There were no tails on the employees, most of whom appeared to be high school students lucky enough to land a summer job basking in the sun. I’m sure that they’re the sons and daughters of wheeler-dealer politicians or powerful amusement park lobbyists. Apparently water park lifeguard isn’t a job that Americans don’t want to do because I didn’t see a single employee who looked as if they might be in need of a green card.

Speaking of lifeguards, I don’t trust them. In my experience, they’re all glitz and no action. A baby beluga could turn up in the pool at the bottom of the water slide and it would escape the lifeguard’s notice until a parent pointed it out as a possible hazard. Even then, it would probably only warrant a toot of his whistle and a barely audible warning of “no whales on the slides, gawsh.”

I’ve come to this anti-lifeguard bias after observing the girl on duty during my kids’ swim lessons spend entire sessions picking at toe jam and talking to her boyfriend. Rarely did it occur to her to scan the water for sunken children. Once during play time, my younger daughter became separated from her flotation noodle and her rudimentary swimming skills were just barely up to the task of keeping her head above water. It wasn’t until I saw fit to mention the potential tragedy at hand that the pool staff finally took heed. Can you imagine Pamela Anderson’s character on Baywatch needing to be prompted before springing into action? She would spring all over the place and the swimmers under her watch and us viewers were better off for it.*

Since I wouldn't trust the lifeguards, I spent most of my people watching time watching my kids. Despite oppressive heat, they never tired of climbing the hill and sliding back down. What made this feat even more amazing was that just hours before, in our air conditioned basement, they couldn't muster the energy to pick up the sofa cushions that they had used to build a fort. There's clearly something magical about this water park.

*I’ve never actually seen an episode of Baywatch, my familiarity with Ms. Anderson is mainly through her work on anti-KFC billboards, but from what I understand she was as diligent and buoyant as a lifeguard could be.


Anonymous said...


One need not watch an entire episode of "Baywatch" to be totally entertained and get the message of each and every show. All you need to do is watch the intro where the lifeguards are running in slow motion. It has probably caused many teenage boys in the U.S. to realize just how far along they have come in their pubescent stage.

The 26th Man said...

As a former Knight's "lifeguard" herself, Mrs. 26th Man has regaled me with many assorted (a sordid?) tales from her employment there while in high school.

I don't think any of them involved actually guarding lives.

BlogFreeSpringfield said...


Interesting. I've heard that David Hasselhoff had a similar affect on Germans of both sexes.

Thanks for commenting,

BlogFreeSpringfield said...


You married a lifeguard? Right on!


UMRBlog said...

It could be what you are observing is actually a combination screening/training issue. The lifesaving course was much more arduous in the 50's 60's and early 70's than it is now. Also the recertification process was almost as hard as getting the original card.

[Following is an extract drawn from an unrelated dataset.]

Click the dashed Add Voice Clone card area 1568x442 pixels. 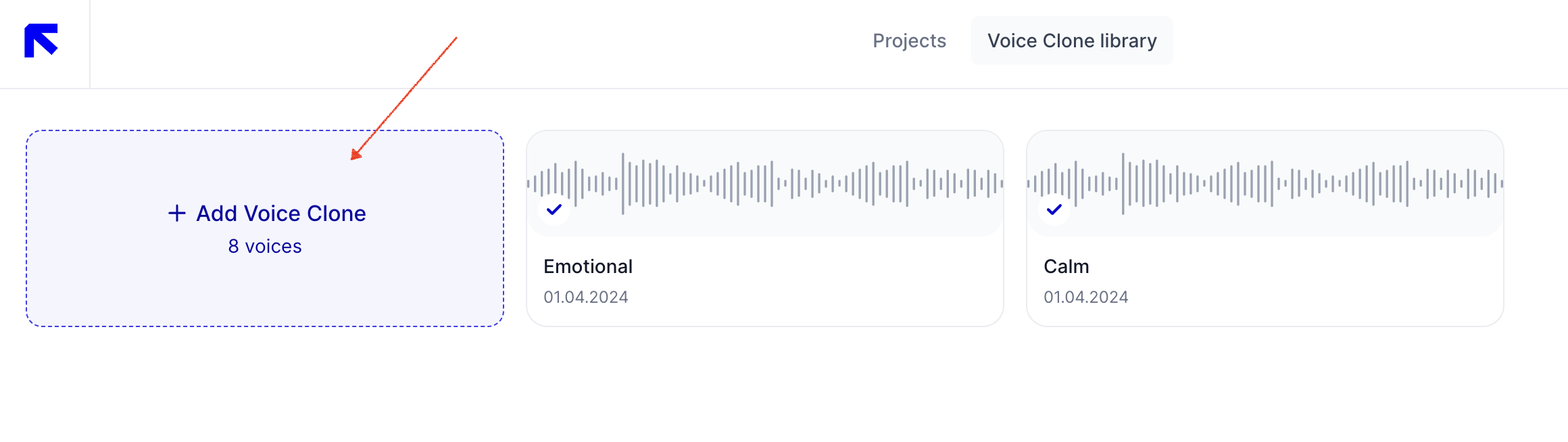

A youngster had to be really motivated to pass the test. This is not a case where the test has been watered down to avoid gender bias. The course and card have virtually always been unisex. It's just less taxing now and that may show up in the motivation.

This may sound like an "old fart" comment, but the syllabi will bear me out.

Your intuitive and experiential view may be measurably accurate. I suppose the only way to measure that would be incident/rescues per capita and we probably don't have that data.

And, no, I'm gong anywhere near that bouyancy comment.

UMRBlog said...

Uh, that should have been, "Not Going Anywhere Near"....

Ben Hogan wrote that, on days when your fingers feel fat, you should drink Ginger Ale. Going out to seek a six pack.

BlogFreeSpringfield said...


You seem to know a bit about this. But even if a kid is highly trained in the rescue and recovery aspects of lifeguarding, how to you test their attentiveness?